• _Work item A_: List every university named in the Grace Y. Yi biography.
• _Work item B_: Write out the Grace Y. Yi biography word for word, everything from "Canadian statistician" down to "and social science.".

- Title: Professor

Academic background
- Alma mater: Sichuan University (B.Sc., M.Sc.) York University (M.A.) University of Toronto (Ph.D.)
- Doctoral advisor: Donald A. S. Fraser

Academic work
- Discipline: Statistics
- Institutions: University of Waterloo(2000-2019) University of Western Ontario(2019-)

= Grace Y. Yi =

Canadian statistician

Grace Yun Yi is a professor of the University of Western Ontario where she currently holds a Tier I Canada Research Chair in Data Science. She was a professor at the University of Waterloo, Canada, where she holds a University Research Chair in Statistical and Actuarial Science. Her research concerns event history analysis with missing data and its applications in medicine, engineering, and social science.

==Education and career==
Yi earned bachelor's and master's degrees from Sichuan University, China, in 1986 and 1989. She moved to Canada and continued her studies with another master's degree from York University in 1996, and a Ph.D. from the University of Toronto in 2000 under the supervision of Donald A. S. Fraser. She came to Waterloo as a postdoctoral researcher, and then continued there as an assistant professor in 2001.

==Recognition==
Yi won the CRM–SSC Prize of the Statistical Society of Canada in 2010.
Her work with Xianming Tan and Runze Li won the Canadian Journal of Statistics Award for 2016.

In 2015 she was elected as a Fellow of the American Statistical Association "for research excellence in developing statistical theory and methods, particularly in missing and mis-measured data; for important contributions to biostatistics; and for excellence in statistical education and mentoring students." She is also a Fellow of the Institute of Mathematical Statistics. She was elected chair of the ASA Lifetime Data Science Section in 2021.

==Selected publications==
- Cook, R. J., Zeng, L. and Yi, G. Y. (2004), "Marginal Analysis of Incomplete Longitudinal Binary Data: A Cautionary Note on LOCF Imputation." Biometrics, 60: 820–828.

• _Information supplied_:
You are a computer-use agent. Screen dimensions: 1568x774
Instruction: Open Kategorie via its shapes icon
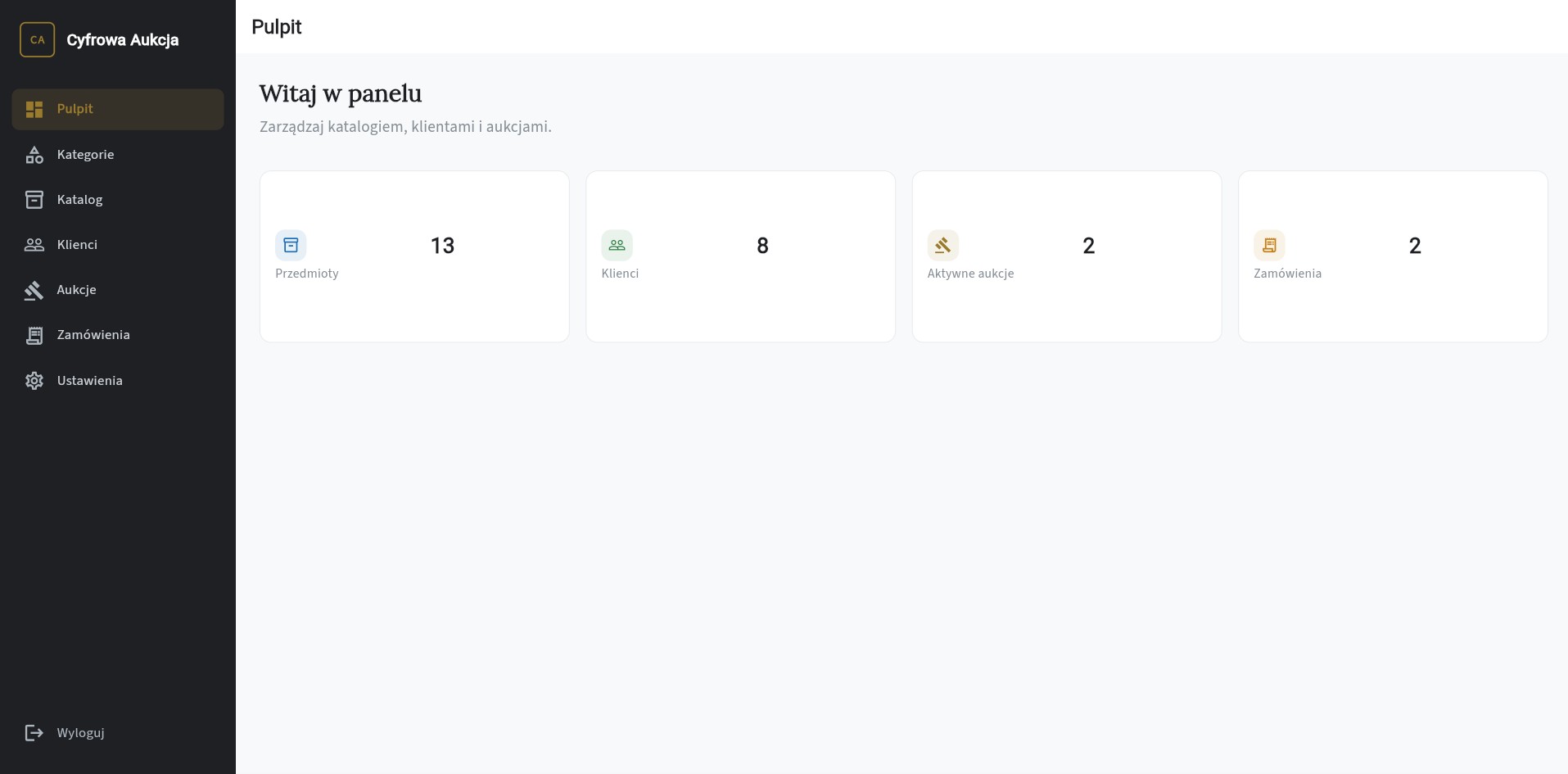point(34,155)

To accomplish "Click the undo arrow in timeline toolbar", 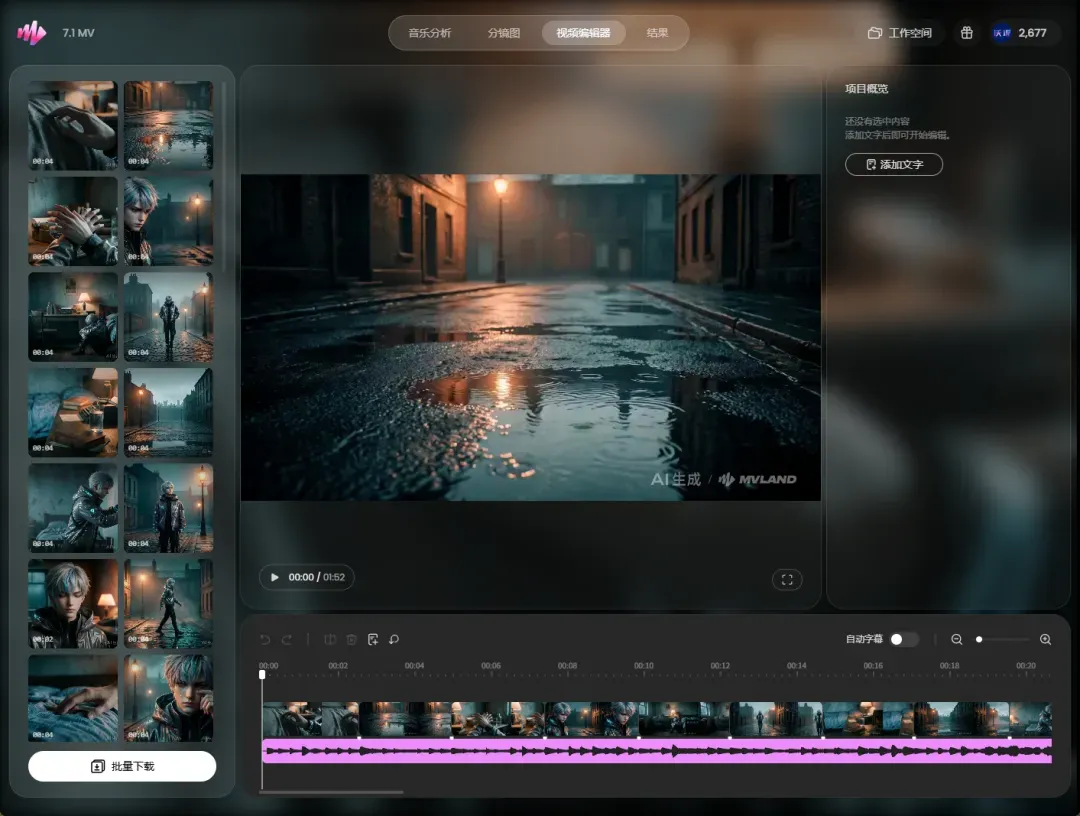I will click(265, 640).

• _Written answer A_:
Sichuan University
York University
University of Toronto
University of Waterloo
University of Western Ontario

• _Written answer B_:
Canadian statistician

Grace Yun Yi is a professor of the University of Western Ontario where she currently holds a Tier I Canada Research Chair in Data Science. She was a professor at the University of Waterloo, Canada, where she holds a University Research Chair in Statistical and Actuarial Science. Her research concerns event history analysis with missing data and its applications in medicine, engineering, and social science.